**To do**
**A.** From the thread below on generators and for loops, quote the passage from "fn start(&mut self)" to "chore of course.".
**B.** Answer these questions using the thread below on generators and for loops:
(i) What happens if resume is called after the generator has finished?
(ii) Which three examples of Iterator-based code are named?
(iii) In the trait sketch, what does the struct ResumeToken<G> wrap?

**Source excerpt**
<<<<

[Pre-RFC]: Generator integration with for loops

I like the idea of improving the interoperability between iterators and generators a lot. I also agree with your point that this would be best done by making Generator<Yield=T, _> and Iterator<T> as equivalent as possible in the eye of the type system.

I would strengthen the point that Generator -> Iterator conversion and Iterator -> Generator conversion are both very important. We have a rather large body of Iterator-based code (standard Iterator methods, itertools, rayon, etc…), which should not need to be rewritten in order to be able to consume generators. Similarly, iterators should be usable in any place where generators are expected in order to ease adoption of generators in existing iterator-based codebases.

I am less sure about the proposed for loop changes. It would make for loops more special with respect to “raw” loop statements, since break value; would be much more usable with the later than with the former. That is because in the raw loop case, the user controls the type of the loop return value, whereas in the for loop case, the underlying iterator/generator type controls it. I’m not sure how much of a problem that would be in practice, though, and the proposed use cases do look pretty nice.

Same thing that happens if resume is called after the generator has finished - it panics. (Though I’d prefer a Generator API based on move semantics rather than using &mut).

Move semantics for generators are insufficient. We want them to be able to self-borrow across suspension points, which means the trait needs to work with immovable types. Further, event loops are a major consumer of relatively large, heap-allocated generators that definitely shouldn’t be moved in and out of whatever collection they’re a part of, because that would mean a lot of unnecessary (de)allocation.

Even a partially move-based trait (say, fn start(A) -> Self and fn resume(&mut self, R) -> Y) isn’t great on this front. The trait could be implemented for G: Generator directly, forbidding self-borrows in start; or it could be implemented for Box<G>, forcing an extra allocation on the client.

Separate start and resume methods could technically have their ordering enforced via zero-sized token types, but that’s probably overkill. I do like the idea as a solution to resume arguments, though.

Damn.

That’s an interesting idea. Without dependent types though there’s nothing to link the token to a specific instance of the generator. So it wouldn’t be fool-proof. Might still be worth protecting against inappropriate resumes though:

trait Generator {
    type Yield;
    type Resume;
    type Return;

    fn start(&mut self) -> GeneratorResult<Self>;
    fn resume(&mut self, arg: Self::Resume, token: ResumeToken<Self>) -> GeneratorResult<Self>;
}

enum GeneratorResult<G> {
    Yield(Self::Yield, ResumeToken<G>),
    Return(Self::Return),
}

struct ResumeToken<G>(PhantomData<G>);

for-loop integration would make juggling the ResumeTokens much less of a chore of course.

Now that you mention it, that reminds me of generative types. We already will probably need generative lifetimes to make self-referential types sound, so maybe we could apply the same thing to the resume tokens.

That is a lot of machinery to bake this low in the stack, though. Not sure if it’s worth it.

What’s wrong with the way regular way Rust returns a value from a block?

let gen: impl Generator<Resume=u32>;
for x in gen {
    ...

>>>>

**Given records**
<<<<

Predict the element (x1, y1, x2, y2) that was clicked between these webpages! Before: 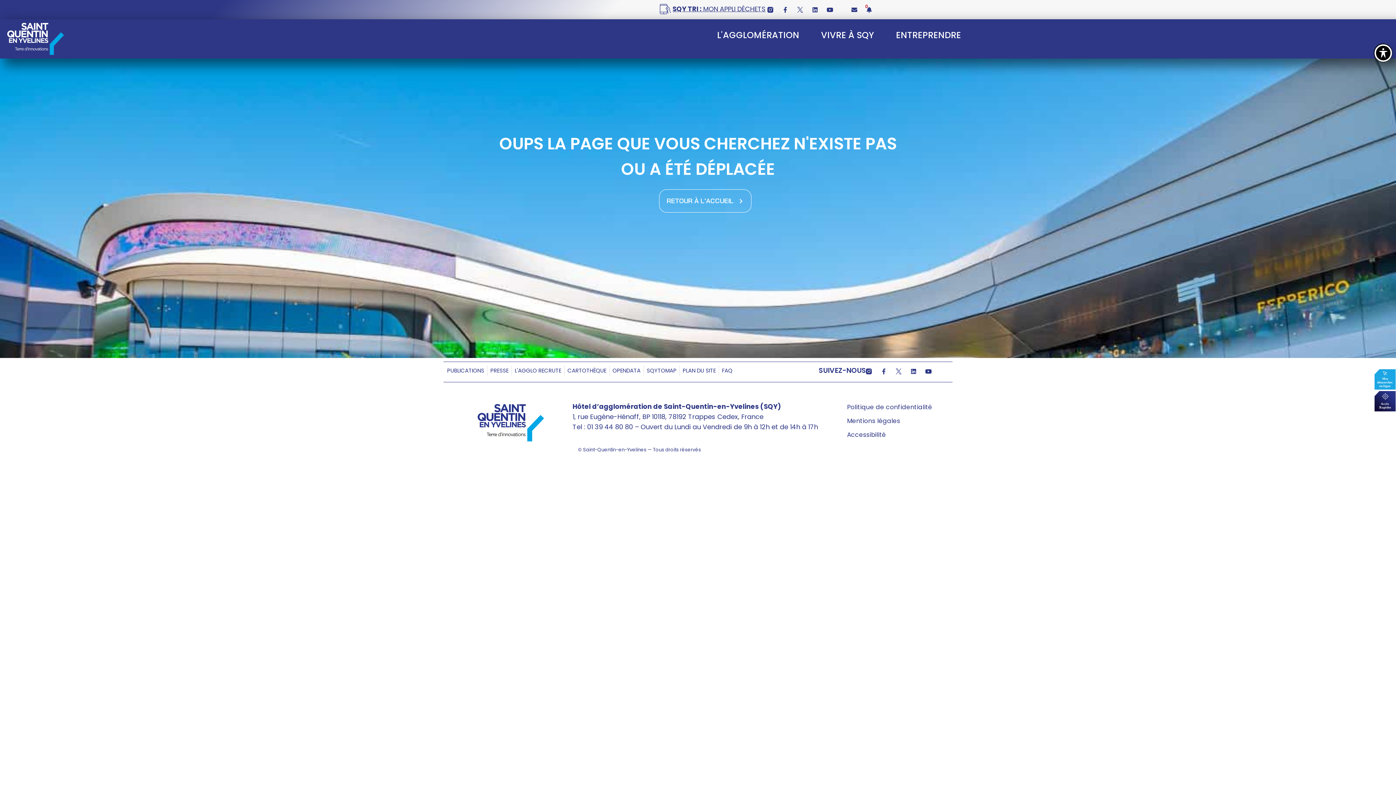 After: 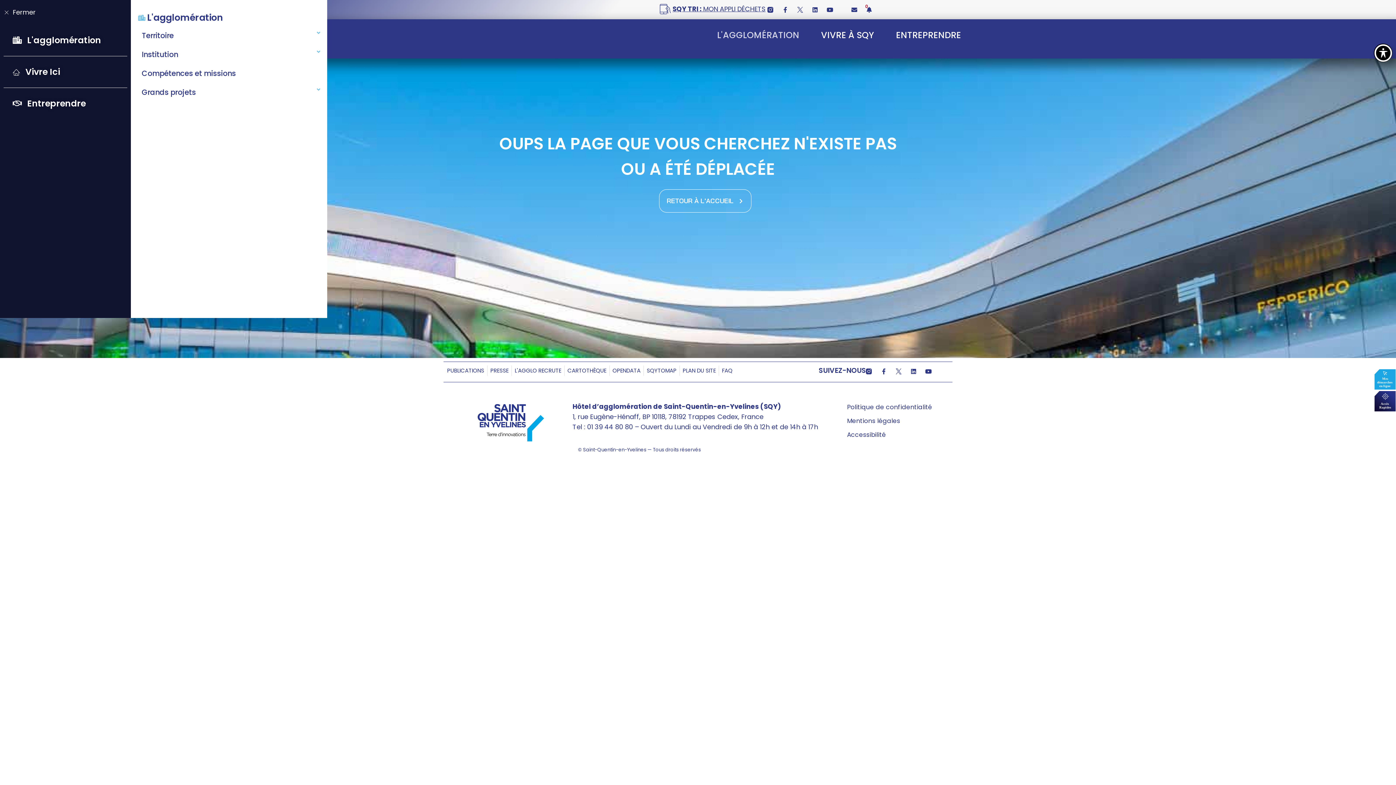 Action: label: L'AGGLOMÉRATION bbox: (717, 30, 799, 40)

>>>>
<<<<

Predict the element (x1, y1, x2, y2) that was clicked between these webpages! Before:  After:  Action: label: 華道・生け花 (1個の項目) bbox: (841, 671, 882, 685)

>>>>

**Solutions to the tasks**
**A.**
fn start(&mut self) -> GeneratorResult<Self>;
    fn resume(&mut self, arg: Self::Resume, token: ResumeToken<Self>) -> GeneratorResult<Self>;
}

enum GeneratorResult<G> {
    Yield(Self::Yield, ResumeToken<G>),
    Return(Self::Return),
}

struct ResumeToken<G>(PhantomData<G>);

for-loop integration would make juggling the ResumeTokens much less of a chore of course.

**B.**
(i) It panics.
(ii) Standard Iterator methods, itertools, and rayon.
(iii) PhantomData<G>.